Attached to an array of life-support tubes and monitors, Gabriela Guzman-Morales wondered if what doctors had prepared her for was true – that her prematurely delivered baby, born at 1 pound, 13 ounces, had only a slim chance of survival.
The baby was born on Christmas Day 2004, and her family hoped she would make it to see the next.
“It was like a gift, but we still didn’t know if she would make it. Her lungs were very premature,” Guzman-Morales said in Spanish.
Today those lungs are the same ones that scream at her mother when a spoonful of mushed vegetables are headed her way. Approaching her first birthday Sunday, Emily Delgado-Guzman is her family’s Christmas miracle.
Though she was only 15 weeks along in her pregnancy, Guzman-Morales’ water broke on Oct. 23, 2004. She was rushed to the Sarasota County Health Department’s Women’s Care Center, where she remained bed-ridden for two months.
Doctors did not want her to move, for fear that she would lose the baby.
“In a case like this where the water breaks so early on, many providers will tell the mothers to terminate the pregnancy,” said Dr. Christopher Swain, who treated Guzman-Morales at the health center. “But we believe in giving a baby any chance possible to live. The whole family was so determined to see this baby live.”
Doctors performed daily ultrasounds to check the status of the baby in the womb. Though doctors could tell her the gender of the baby from the ultrasound, Guzman-Morales did not want to know.
“I didn’t want to get too attached,” she said.
When the baby was finally born 25 weeks into the pregnancy, Guzman-Morales and her husband Raul Delgado were still reluctant to name the child. They wanted to make sure she survived her first week.
One day, as Guzman-Morales walked through the hallways of the women’s center, she stopped to rest in one of the waiting rooms. After flipping through the pages of a magazine, she saw an advertisement for a porcelain baby doll.
She ripped out the page, and showed it to her husband. The porcelain baby reminded her of her own, and now that her baby had lived 15 days she would name her Emily, just like the doll.

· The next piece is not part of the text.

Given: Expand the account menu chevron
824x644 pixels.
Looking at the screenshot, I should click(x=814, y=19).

“We’re a small family,” said Guzman-Morales, who lives with her husband and 19-year old daughter Lesly in Sarasota. “This was one of the most difficult times for us.”

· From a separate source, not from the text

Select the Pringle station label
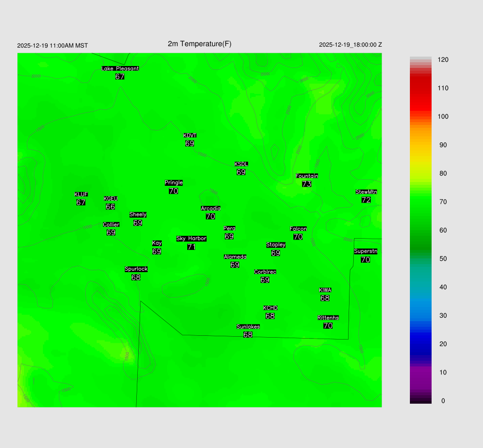Image resolution: width=483 pixels, height=448 pixels. coord(174,183)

Even after Emily was released from the women’s center in February, she still had to use breathing tubes attached to an oxygen tank, and her family constantly had to check to make sure the little girl was breathing.
Now, her mother says, Emily is “una traviesa” – “a playful one.” She is always crawling and reaching for things.
“Emily is a baby who knows what she wants,” Guzman-Morales said. “She likes fruit, but hates vegetables.”
This Christmas, the family plans to celebrate Emily’s first birthday and first Christmas with a cake. No Christmas trees, though.
“She’s at that age where she’s always reaching for things – she would probably bring it down,” said mom.